Another key piece of evidence seems to be Stanley's briefcase containing the exam papers, left unattended for a time at Fielding's house on the night of the murder. When Tim Perkins, a boy in Fielding's school house, achieves a suspiciously high score on the exam, it looks as though he may have cheated by examining the contents of the briefcase before Stanley retrieved it later that night. Perkins is killed in a bicycle accident. Smiley visits Fielding, who appears devastated by the death of Tim Perkins. Smiley was already aware that Fielding was to retire at the end of the current school term. Fielding tells Smiley that he will have to get another job since he will not receive a pension like other retired masters — he was considered a "temporary" master at the school due to a criminal conviction for homosexual acts dating from many years earlier. Fielding tells Smiley that Perkins didn't cheat on the exam, but that he cheated for the boy, who was in danger of losing his place at the school due to his poor academic performance. Fielding himself, he claims, altered the boy's exam paper so that he would get a higher grade. He also says that he saw in Stanley's briefcase the piece of heavy electrical cable, that police believe was the murder weapon.

Smiley returns to London, only to find that Stanley has gone there to see him and Brimley. Stanley reveals that Stella was a pathological liar and a sadist, who delighted in obtaining damaging information about the backgrounds of people at Carne and using the threat of revealing it to torment them.

Later that week Smiley hosts Fielding, who is in London to interview for a job, for dinner at his home. He reveals he has found that Fielding's story about the briefcase is a lie — police examination of Perkins' exam paper shows that everything was written in Perkins' own hand. This means that Fielding was attempting to frame Stanley and is himself the killer of both Stella and Perkins. Fielding was one of the people Stella was blackmailing. She had learned of Fielding's conviction and was threatening to disclose the information to make it impossible for Fielding to get another position. Fielding had planted the apparent murder weapon in advance, and had disposed of the real weapon. Perkins had to die because he had cheated for himself on the exam, meaning that he had seen the contents of the briefcase the night of Stella's murder and could expose Fielding's attempt to frame Stanley. By prearrangement with Smiley, Rigby and his men arrive to arrest Fielding. Beseeching Smiley to intervene and save him, Fielding is taken away as Smiley looks sadly after him.

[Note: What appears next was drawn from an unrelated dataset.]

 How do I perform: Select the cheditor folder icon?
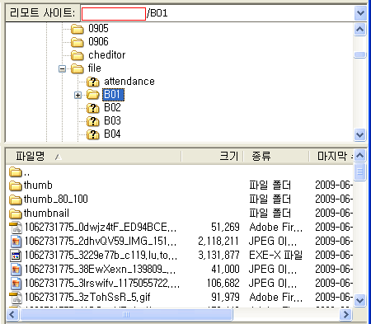pyautogui.click(x=77, y=55)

==Characters in A Murder of Quality==
- George Smiley – a retired intelligence officer
- Ailsa Brimley – The editor of magazine Christian Voice.
- Stella Rode – A long time subscriber to Christian Voice.
- Stanley Rode – A grammar-school educated teacher at Carne school. Stella Rode's husband.
- Terence Fielding – A history teacher at Carne school.
- Janie Lyn – A homeless woman.
- Tim Perkins – Head boy in Fielding's House.
- Miss Truebody – Housekeeper to Terence Fielding.
- Inspector Rigby – A local police officer investigating the murder.

==Television and radio adaptations==
John le Carré himself adapted the novel for Thames Television. A Murder of Quality was shown on the ITV network in 1991. It stars Denholm Elliott as George Smiley, Glenda Jackson as Ailsa Brimley, Joss Ackland as Terence Fielding, Billie Whitelaw as Mad Janie, David Threlfall as Stanley Rode and a teenage Christian Bale as Tim Perkins.

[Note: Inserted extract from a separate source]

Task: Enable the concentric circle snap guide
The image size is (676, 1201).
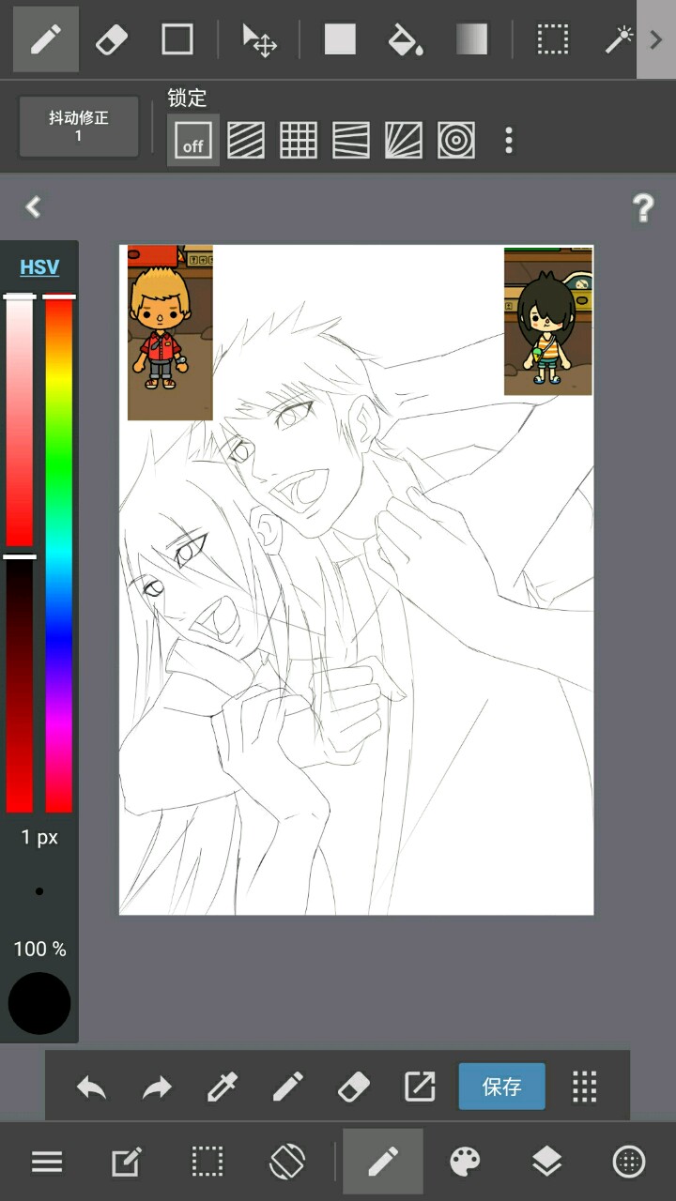Action: click(x=456, y=141)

The novel was read on BBC Radio 4's Story Time in 1976, and dramatised on the same station in 1981, starring George Cole as George Smiley. The 1981 dramatisation contained a seemingly anachronistic reference to “Vietnamese boat people”. Certainly, nothing in the attitudes on display suggest any attempt to set the story any later than 1962.

More recently, in 2009, BBC Radio 4 broadcast A Murder of Quality as the second in a series which featured all the Smiley novels (The Complete Smiley), with Simon Russell Beale in the main role.